O que fica pelo caminho desta terapia é antes um enorme
"exército de reserva" de desempregados e da delapidação do capital fixo (outro bom tema a abordar) que puxa a retribuição salarial para baixo, agrava os efeitos do envelhecimento populacional e com ele da estabilidade das contas da Segurança Social e do próprio âmbito da cobertura do Estado Social. Algo que, por acaso, nem está fora da estratégia da direita em Portugal. Só entre 2011 e 2014 foram destruídos 209,9 mil postos de trabalho, dos quais 42 mil na indústria, 147 mil na construção e 82,4 mil na agricultura. Os serviços criaram 73 mil.

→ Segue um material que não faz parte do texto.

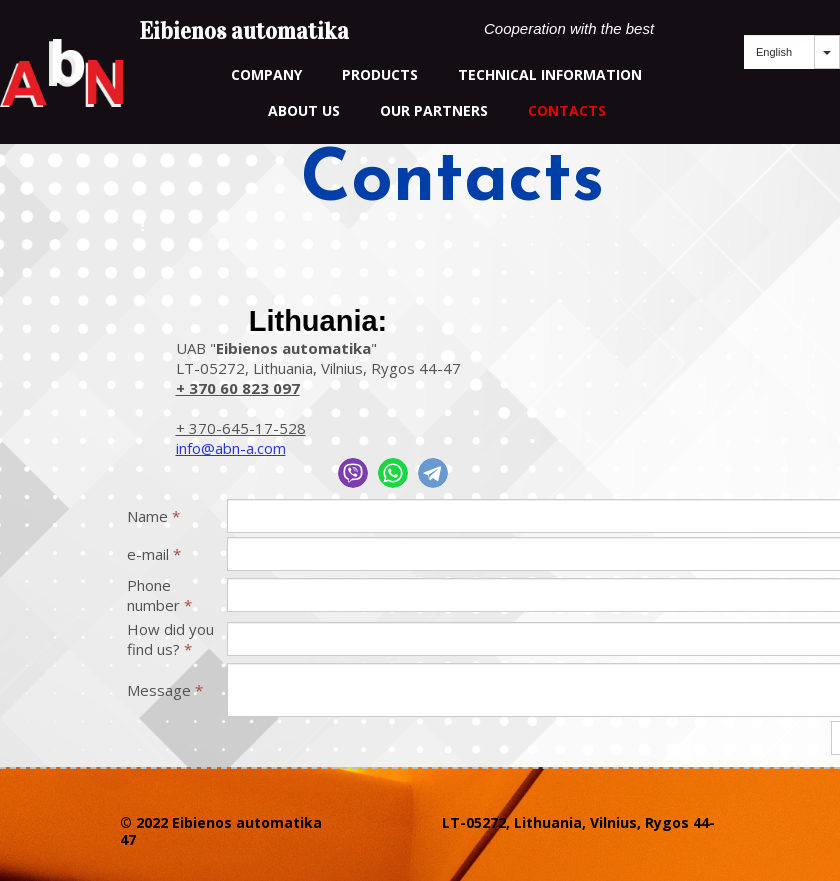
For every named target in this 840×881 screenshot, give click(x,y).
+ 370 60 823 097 (238, 388)
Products (380, 74)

Mas a recente subida do emprego não parece ser um sinal de mudança de paradigma. É mais o regresso ao velho modelo que Passos Coelho tanto condena e que finalmente, e
malgré lui, está a respirar melhor. Mas que ainda se constipa quando a procura externa espirra e que se expande e encolhe consoante a procura interna. Será, antes, um sinal de que o Governo mudou de política e nem vê que isso está a acontecer diante dos seus narizes?
A prova é que, quando comparamos a estrutura do emprego por ramos de actividade (ainda que tendo em conta a alteração do inquérito ao emprego a partir de 2011), antes da crise e depois da intervenção externa, não se vêem mudanças significativas.

Veja-se onde estão a ser criados os novos empregos entre o 2º trimestre de 2013 e o 3º trimestre de 2014 (dados coligidos pelo INE, já revistos em 2014):
Por outro lado, quando se analisa as variações homólogas, verifica-se a recuperação dos "velhos" sectores, até dos ligados à construção e dos serviços com ele relacionados.
Estamos a voltar ao "velho" modelo "gerador de desemprego" porque a questão de fundo - a cambial - ainda não foi tratada como deve ser e tem sido omitida sistematicamente.